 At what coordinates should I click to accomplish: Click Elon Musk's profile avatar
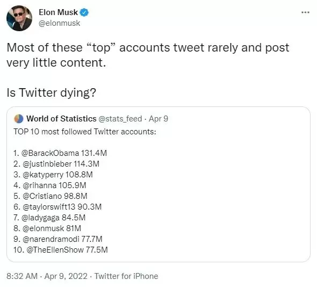tap(19, 18)
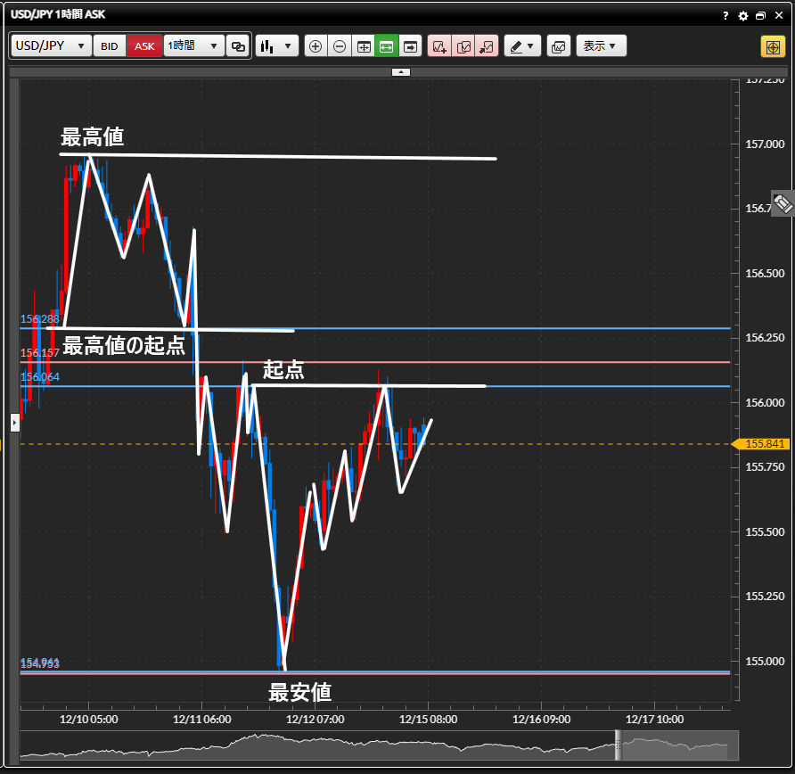Toggle the green fit-width display button

coord(387,46)
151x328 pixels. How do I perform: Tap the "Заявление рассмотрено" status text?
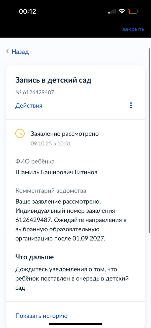pos(65,133)
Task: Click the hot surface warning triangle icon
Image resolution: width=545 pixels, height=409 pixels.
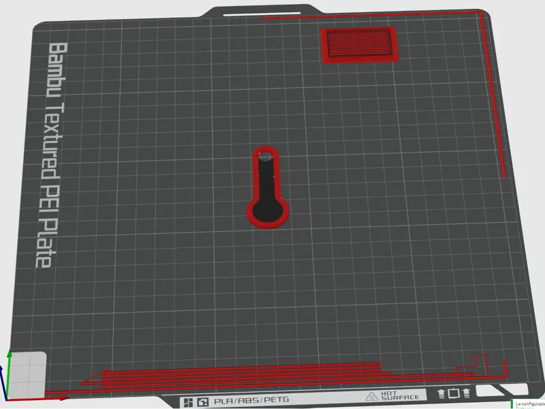Action: (371, 396)
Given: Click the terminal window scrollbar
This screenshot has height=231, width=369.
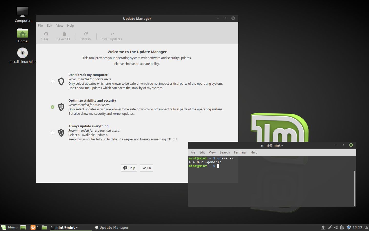Looking at the screenshot, I should tap(355, 188).
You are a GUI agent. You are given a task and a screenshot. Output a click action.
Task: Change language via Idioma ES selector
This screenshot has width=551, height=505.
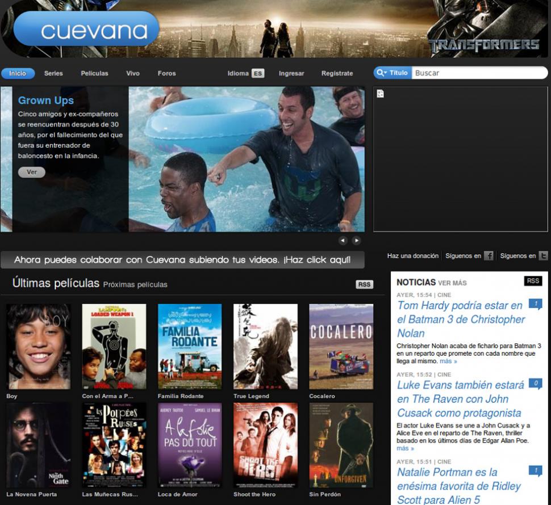coord(246,73)

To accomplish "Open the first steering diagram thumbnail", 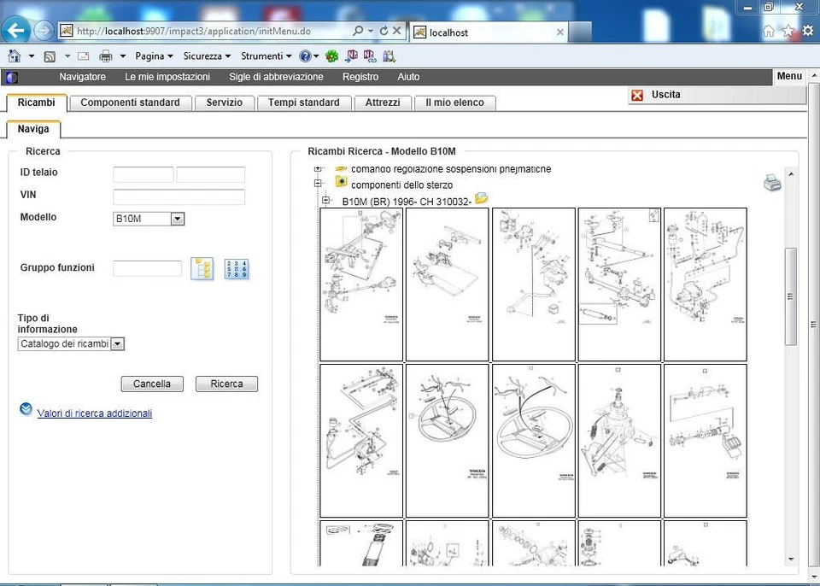I will (360, 284).
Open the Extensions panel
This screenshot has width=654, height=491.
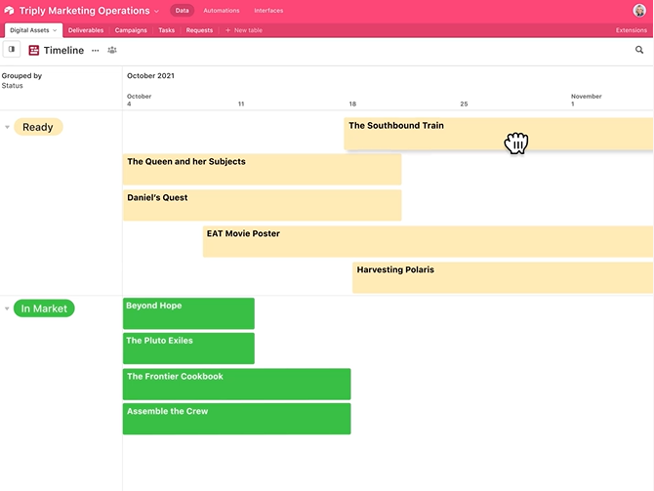click(x=631, y=30)
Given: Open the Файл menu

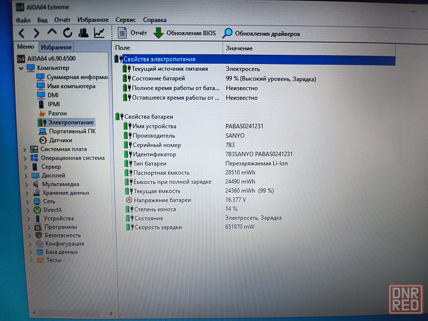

━━━━━━

### Task details
Without the pictures, set down the lines above from the line with "Task: Click the" up to and including the line with "Task: Change language via Idioma ES selector" exactly as they stand.

### The answer
Task: Click the hot surface warning triangle icon
Image resolution: width=545 pixels, height=409 pixels.
Action: (371, 396)
Given: Click the terminal window scrollbar
This screenshot has height=231, width=369.
Looking at the screenshot, I should tap(355, 188).
You are a GUI agent. You are given a task and a screenshot. Output a click action.
Task: Change language via Idioma ES selector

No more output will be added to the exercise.